• Task brief
What is the number of lines in the records that contain "computer"? Give only that number.

══ Information provided

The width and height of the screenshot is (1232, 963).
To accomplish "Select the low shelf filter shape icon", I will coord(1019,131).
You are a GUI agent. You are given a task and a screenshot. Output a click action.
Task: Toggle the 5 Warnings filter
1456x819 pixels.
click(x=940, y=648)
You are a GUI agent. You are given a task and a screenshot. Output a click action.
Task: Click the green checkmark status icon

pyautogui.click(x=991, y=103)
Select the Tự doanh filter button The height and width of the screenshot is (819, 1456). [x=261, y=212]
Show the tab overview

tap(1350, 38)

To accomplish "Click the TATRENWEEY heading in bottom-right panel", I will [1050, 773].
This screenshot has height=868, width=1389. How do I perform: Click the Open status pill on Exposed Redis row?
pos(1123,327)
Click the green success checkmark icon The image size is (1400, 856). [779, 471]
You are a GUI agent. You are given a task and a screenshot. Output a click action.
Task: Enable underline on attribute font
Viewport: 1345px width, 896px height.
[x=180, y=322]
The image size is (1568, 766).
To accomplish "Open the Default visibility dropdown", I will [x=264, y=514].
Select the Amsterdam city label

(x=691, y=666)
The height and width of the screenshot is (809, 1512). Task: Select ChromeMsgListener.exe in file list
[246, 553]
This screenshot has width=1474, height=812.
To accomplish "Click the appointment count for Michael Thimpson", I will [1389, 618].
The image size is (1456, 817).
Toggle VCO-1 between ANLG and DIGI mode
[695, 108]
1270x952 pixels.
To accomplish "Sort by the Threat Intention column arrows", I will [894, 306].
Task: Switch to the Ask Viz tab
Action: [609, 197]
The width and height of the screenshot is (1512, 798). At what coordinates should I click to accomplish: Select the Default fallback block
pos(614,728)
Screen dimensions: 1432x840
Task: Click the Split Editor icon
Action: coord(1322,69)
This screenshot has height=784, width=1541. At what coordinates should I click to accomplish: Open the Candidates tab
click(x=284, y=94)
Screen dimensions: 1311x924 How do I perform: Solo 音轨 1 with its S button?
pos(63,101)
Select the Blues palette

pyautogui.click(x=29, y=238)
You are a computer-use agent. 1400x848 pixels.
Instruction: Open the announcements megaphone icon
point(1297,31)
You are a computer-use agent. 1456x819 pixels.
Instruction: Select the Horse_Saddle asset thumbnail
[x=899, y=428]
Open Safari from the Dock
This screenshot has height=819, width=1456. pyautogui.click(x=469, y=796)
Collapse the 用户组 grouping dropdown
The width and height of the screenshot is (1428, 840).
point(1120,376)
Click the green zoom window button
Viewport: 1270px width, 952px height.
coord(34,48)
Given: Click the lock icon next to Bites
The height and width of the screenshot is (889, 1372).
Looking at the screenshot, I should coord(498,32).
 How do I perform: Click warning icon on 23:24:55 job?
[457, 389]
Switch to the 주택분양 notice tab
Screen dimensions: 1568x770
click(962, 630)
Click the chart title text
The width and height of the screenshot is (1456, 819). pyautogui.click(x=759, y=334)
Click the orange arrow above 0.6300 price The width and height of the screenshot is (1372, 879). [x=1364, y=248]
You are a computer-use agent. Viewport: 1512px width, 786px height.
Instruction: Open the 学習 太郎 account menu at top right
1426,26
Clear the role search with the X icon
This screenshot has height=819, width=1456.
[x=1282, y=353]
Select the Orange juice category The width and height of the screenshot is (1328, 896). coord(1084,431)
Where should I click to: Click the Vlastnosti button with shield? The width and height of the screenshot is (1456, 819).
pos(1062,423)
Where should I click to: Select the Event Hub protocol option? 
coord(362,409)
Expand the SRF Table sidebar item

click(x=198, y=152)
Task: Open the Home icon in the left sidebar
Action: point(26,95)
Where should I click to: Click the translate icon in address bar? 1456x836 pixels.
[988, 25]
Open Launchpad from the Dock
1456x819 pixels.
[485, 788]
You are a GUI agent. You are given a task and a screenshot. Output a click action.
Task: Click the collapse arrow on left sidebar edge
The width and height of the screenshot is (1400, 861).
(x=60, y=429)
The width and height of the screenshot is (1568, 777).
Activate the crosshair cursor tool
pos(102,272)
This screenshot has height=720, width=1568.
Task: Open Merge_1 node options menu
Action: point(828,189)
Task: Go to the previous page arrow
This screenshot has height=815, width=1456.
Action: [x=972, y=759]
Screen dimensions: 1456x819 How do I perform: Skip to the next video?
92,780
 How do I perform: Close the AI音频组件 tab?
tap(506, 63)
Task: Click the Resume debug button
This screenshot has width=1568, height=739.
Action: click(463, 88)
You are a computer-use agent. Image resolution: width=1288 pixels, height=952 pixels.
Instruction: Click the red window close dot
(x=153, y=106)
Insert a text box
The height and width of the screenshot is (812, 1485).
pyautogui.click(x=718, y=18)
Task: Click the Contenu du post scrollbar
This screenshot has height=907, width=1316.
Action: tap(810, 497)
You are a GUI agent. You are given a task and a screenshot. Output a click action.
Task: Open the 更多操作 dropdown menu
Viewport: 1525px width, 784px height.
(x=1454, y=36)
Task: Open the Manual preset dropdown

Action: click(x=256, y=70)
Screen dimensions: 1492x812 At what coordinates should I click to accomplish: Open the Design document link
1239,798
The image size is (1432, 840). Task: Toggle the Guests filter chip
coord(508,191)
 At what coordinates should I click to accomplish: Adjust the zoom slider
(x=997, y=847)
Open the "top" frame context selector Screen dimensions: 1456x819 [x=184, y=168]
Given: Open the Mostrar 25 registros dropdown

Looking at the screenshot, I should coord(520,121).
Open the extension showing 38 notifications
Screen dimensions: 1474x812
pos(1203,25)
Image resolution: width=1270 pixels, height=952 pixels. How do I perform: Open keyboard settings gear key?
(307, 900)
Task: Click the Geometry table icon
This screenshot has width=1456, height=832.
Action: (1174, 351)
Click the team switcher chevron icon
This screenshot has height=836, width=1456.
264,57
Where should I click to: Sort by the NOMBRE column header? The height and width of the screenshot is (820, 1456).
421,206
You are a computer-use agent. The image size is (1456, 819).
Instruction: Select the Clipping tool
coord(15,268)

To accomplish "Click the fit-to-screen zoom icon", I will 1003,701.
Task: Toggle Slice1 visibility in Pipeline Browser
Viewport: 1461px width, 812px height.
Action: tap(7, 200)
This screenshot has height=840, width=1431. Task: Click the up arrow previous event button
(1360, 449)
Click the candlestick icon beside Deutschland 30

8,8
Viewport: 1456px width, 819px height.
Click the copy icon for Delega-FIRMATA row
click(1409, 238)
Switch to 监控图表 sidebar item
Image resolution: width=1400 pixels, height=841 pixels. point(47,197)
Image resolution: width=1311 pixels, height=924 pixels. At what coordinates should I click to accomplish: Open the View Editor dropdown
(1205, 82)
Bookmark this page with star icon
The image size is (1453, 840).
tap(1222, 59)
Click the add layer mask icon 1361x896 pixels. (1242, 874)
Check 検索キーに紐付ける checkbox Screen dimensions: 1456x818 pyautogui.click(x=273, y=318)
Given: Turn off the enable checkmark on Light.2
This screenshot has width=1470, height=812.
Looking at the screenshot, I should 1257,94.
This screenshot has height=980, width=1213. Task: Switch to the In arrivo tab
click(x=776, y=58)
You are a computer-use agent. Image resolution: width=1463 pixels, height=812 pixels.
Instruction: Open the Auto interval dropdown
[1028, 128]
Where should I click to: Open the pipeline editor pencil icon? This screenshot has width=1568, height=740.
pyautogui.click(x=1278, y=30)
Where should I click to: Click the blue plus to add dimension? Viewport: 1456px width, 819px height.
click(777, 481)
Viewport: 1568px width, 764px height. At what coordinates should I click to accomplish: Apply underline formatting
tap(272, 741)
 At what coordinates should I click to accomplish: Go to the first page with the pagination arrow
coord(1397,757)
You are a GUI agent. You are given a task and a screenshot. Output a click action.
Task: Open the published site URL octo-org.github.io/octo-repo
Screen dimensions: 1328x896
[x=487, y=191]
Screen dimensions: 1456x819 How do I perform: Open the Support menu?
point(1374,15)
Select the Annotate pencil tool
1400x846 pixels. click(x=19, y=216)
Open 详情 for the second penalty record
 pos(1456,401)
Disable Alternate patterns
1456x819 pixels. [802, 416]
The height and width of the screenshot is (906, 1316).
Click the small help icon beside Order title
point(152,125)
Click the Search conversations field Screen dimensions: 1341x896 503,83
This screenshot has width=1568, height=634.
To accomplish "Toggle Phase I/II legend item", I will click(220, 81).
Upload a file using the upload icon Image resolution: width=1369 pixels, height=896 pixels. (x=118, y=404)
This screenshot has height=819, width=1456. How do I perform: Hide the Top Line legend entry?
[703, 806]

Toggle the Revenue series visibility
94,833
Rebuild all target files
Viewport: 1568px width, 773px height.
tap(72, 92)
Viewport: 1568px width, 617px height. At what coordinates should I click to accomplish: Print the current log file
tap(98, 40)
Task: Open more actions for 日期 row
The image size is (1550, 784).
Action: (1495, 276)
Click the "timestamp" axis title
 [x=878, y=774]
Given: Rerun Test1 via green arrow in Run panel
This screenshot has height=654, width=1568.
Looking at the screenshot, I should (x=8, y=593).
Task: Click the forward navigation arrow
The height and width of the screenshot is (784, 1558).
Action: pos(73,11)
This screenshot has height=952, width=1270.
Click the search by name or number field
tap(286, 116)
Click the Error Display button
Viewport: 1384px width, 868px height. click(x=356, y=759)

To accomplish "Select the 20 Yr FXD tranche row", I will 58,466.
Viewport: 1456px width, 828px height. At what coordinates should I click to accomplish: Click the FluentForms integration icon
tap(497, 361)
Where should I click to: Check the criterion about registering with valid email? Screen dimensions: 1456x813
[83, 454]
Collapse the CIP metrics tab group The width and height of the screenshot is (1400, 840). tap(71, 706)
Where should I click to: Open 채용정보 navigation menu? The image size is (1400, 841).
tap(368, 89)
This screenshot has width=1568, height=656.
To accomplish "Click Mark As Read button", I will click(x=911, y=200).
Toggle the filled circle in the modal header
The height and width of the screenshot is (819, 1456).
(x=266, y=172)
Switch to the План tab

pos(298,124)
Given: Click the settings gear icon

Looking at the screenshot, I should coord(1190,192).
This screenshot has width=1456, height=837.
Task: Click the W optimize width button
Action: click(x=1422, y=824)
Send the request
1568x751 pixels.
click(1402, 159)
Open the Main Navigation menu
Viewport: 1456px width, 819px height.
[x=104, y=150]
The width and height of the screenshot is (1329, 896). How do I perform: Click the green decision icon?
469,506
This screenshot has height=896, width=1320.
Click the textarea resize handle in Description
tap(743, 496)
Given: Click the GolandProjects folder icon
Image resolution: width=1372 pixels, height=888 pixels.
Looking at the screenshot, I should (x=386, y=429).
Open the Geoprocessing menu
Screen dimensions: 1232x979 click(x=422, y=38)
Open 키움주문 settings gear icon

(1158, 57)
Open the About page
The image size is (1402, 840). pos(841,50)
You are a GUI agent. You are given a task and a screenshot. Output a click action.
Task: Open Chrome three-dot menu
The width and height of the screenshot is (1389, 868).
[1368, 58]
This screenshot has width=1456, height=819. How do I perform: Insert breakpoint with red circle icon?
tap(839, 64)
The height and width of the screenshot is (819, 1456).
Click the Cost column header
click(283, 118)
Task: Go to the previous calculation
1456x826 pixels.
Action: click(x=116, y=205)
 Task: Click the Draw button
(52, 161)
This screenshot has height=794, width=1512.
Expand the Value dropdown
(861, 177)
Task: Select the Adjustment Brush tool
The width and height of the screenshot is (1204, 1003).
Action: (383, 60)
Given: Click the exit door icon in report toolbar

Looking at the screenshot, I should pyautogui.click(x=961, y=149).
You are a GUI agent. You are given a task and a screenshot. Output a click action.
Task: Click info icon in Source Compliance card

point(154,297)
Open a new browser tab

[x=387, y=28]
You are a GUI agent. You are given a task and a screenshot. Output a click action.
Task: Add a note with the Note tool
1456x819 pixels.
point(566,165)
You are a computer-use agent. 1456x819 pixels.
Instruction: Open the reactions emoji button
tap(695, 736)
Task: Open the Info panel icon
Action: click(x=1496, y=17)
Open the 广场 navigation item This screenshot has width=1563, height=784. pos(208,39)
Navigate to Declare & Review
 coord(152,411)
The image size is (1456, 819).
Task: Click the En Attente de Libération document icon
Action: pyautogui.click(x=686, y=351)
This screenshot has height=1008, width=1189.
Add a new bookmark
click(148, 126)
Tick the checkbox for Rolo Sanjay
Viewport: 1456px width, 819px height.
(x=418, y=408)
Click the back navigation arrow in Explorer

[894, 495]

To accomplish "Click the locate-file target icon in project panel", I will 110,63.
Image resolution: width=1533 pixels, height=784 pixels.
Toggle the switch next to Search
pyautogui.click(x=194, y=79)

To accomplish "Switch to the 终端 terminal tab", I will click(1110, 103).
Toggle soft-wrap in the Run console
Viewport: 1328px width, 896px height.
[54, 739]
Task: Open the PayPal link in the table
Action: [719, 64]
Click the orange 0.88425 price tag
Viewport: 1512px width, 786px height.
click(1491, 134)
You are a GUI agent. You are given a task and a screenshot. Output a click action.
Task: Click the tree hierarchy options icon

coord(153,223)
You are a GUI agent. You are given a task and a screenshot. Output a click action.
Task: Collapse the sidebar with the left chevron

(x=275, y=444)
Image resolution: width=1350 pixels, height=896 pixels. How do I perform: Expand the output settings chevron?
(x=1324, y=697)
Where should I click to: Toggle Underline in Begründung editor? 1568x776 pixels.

════

• Result of the exercise
7